Uma análise simples, física e psicológica, mostra que de fato nós não somos, mas estamos. Nosso corpo é alterado através do tempo em muitos sentidos, inclusive na troca dos átomos: dos que nos compõem hoje, poucos restarão em 15 anos, e, talvez, nenhum em 30 anos. Nossa mente também muda, transforma-se: a cada informação e experiência que acumulamos a forma de analisarmos e reagirmos é redefinida. Analisando o que esperávamos da vida ou algumas reações nossas de 10 anos atrás, verificamos que há divergência com o momento presente. Há um dinamismo implacável na vida.

Isso é percebido inclusive na descrição pessoal. Se alguém quiser conhecer uma pessoa com profundidade, as características físicas pouco serão úteis. Contudo, como ela age e pensa é indispensável. As experiências e atitudes que o indivíduo tomou frente aos problemas, nos momentos mais marcantes da vida dele, definiram a personalidade e os traços que permitem outros conhecê-lo. Um grande amigo(a) é aquele(a) que você conhece bem, ou assim pensa, e cuja atitudes lhe agradam. Conhecer bem uma pessoa raramente é sinônimo de saber quais são suas características físicas.

Fazendo uma análise no tempo, com raríssimas exceções, os personagens histórico ficaram marcados por seus atos, pelas atitudes que tomaram, ou deixaram de tomar, na condução da vida que abraçaram.

No universo, algo similar acontece. Nosso planeta gira sobre si mesmo e em volta do sol. Os outros planetas do sistema solar também giram ao redor desse. A nossa estrela, assim como muitas outras, gira orbitando o centro de nossa galáxia. A Via Láctea se move no espaço, junto com bilhões de outras galáxias. Existem os aglomerados de galáxias, que também estão em movimento. O próprio tecido do espaço-tempo é dinâmico e está em expansão acelerada, segundo modernas observações.

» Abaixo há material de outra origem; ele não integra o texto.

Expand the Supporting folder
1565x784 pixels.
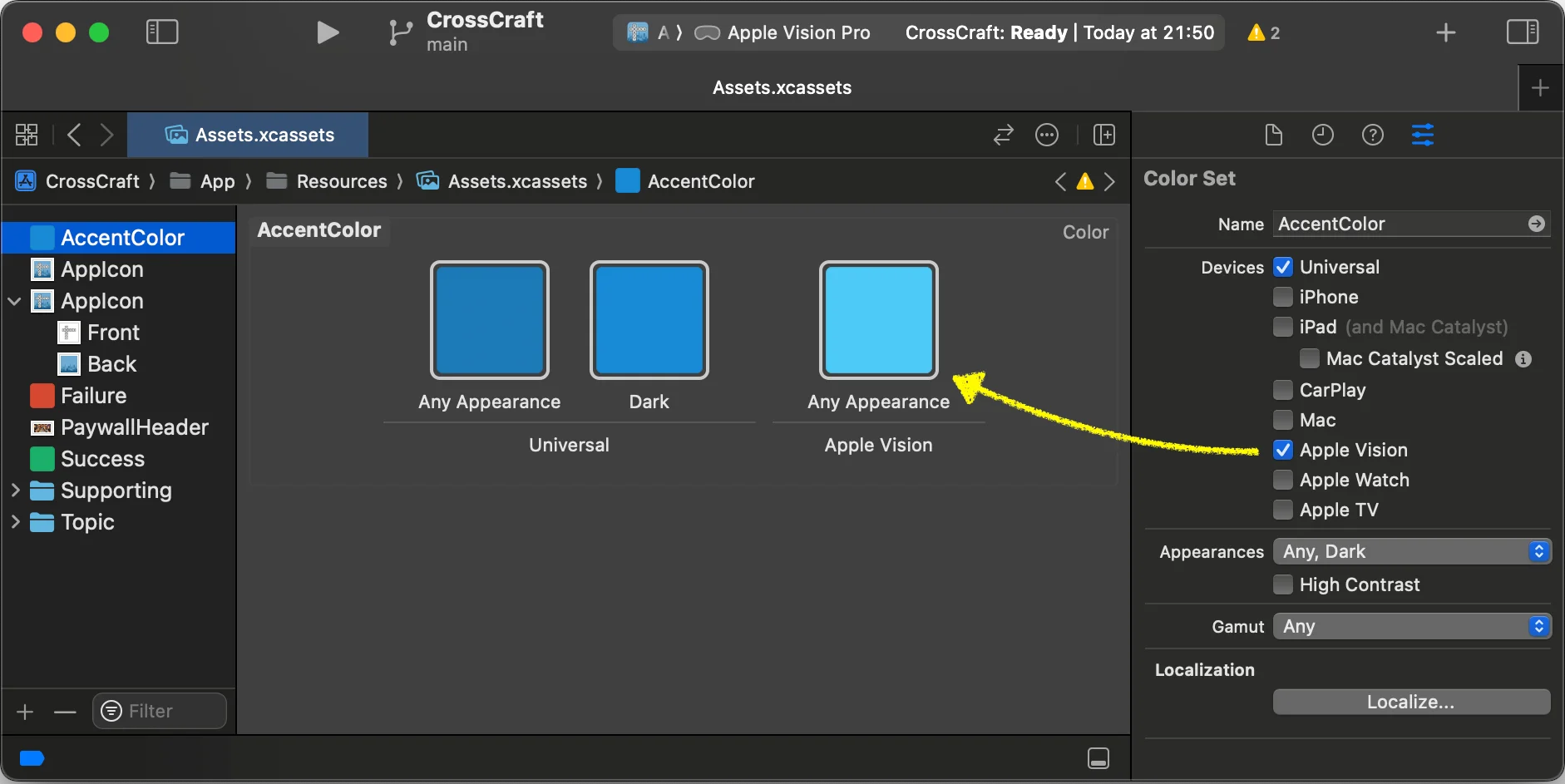pos(15,491)
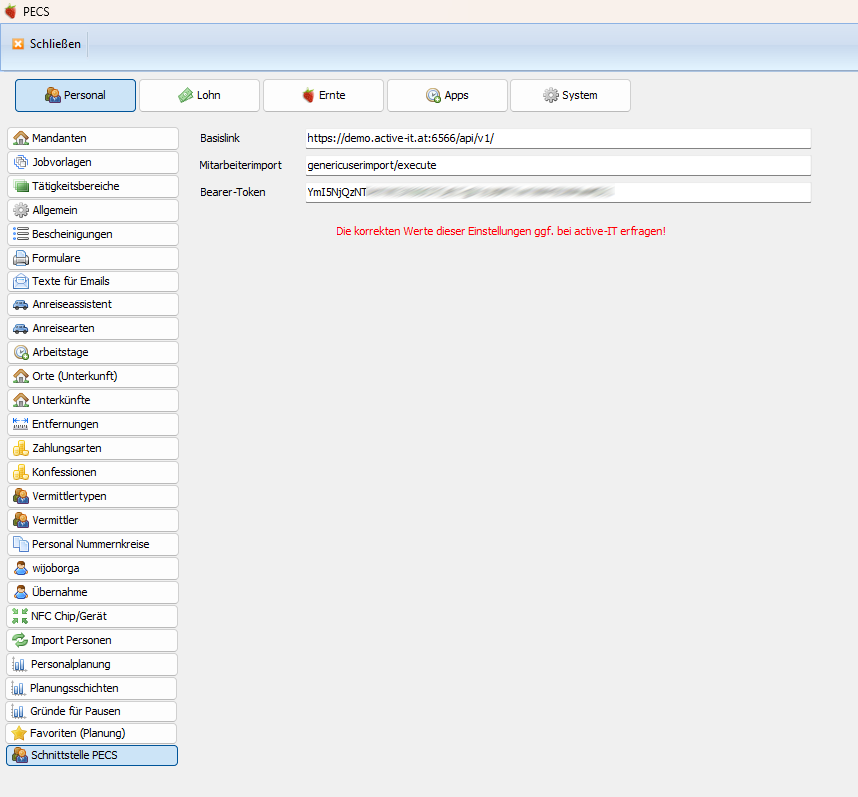Click the Mandanten house icon
Image resolution: width=858 pixels, height=797 pixels.
(20, 138)
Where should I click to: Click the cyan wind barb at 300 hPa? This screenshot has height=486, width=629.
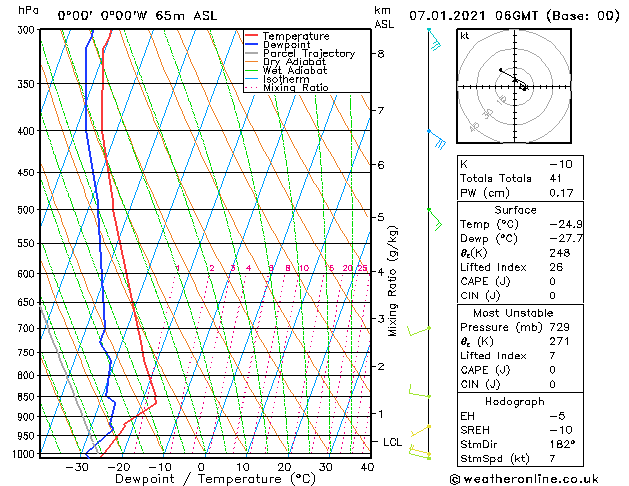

Para contarmos a história do nosso universo, definir posições e aparência de astros celestes não é suficiente. Tem-se que apresentar os eventos, os movimentos dos astros, as explosões e implosões que iluminam o céu. Retratar a riqueza do dinamismo desde o Big Bang é fundamental na descrição de um universo que tem como constância a eterna mudança.

Posto assim, cito com admiração os hebreus, pois, há milênios, sabiam que não “somos” e sim “estamos”. O imutável, perfeito, é atributo de Deus, não do universo que interagimos.

Eventos e dinamismos são tão importantes em nosso universo que vemos e interpretamos segundo aquilo que vivenciamos. Esta dedução não é aplicável somente ao caráter psicológico, como análise segundo os valores que adquirimos na vida. Espaço, tempo, massa, de acordo com a teoria da relatividade e experiências correlacionadas a essa, dependem do observador e sua relação, em termos de movimento e aceleração, com o que está sendo observado. Para dois observadores com movimento relativo entre si, eventos simultâneos para um pode não o ser para o outro.


Na física quântica, o comportamento de um experimento pode variar como partícula ou onda conforme se observa o mesmo. A maneira que se escolhe fazer a medição é decidida pelo cientista.

Em resumo, pode-se dizer que os eventos, as correlações e as interações, são fundamentais para descrever a nós e o universo físico. Além disso, é a mudança de relação daquilo que descreve o espaço, ou seja, da matéria e energia, que origina o tempo.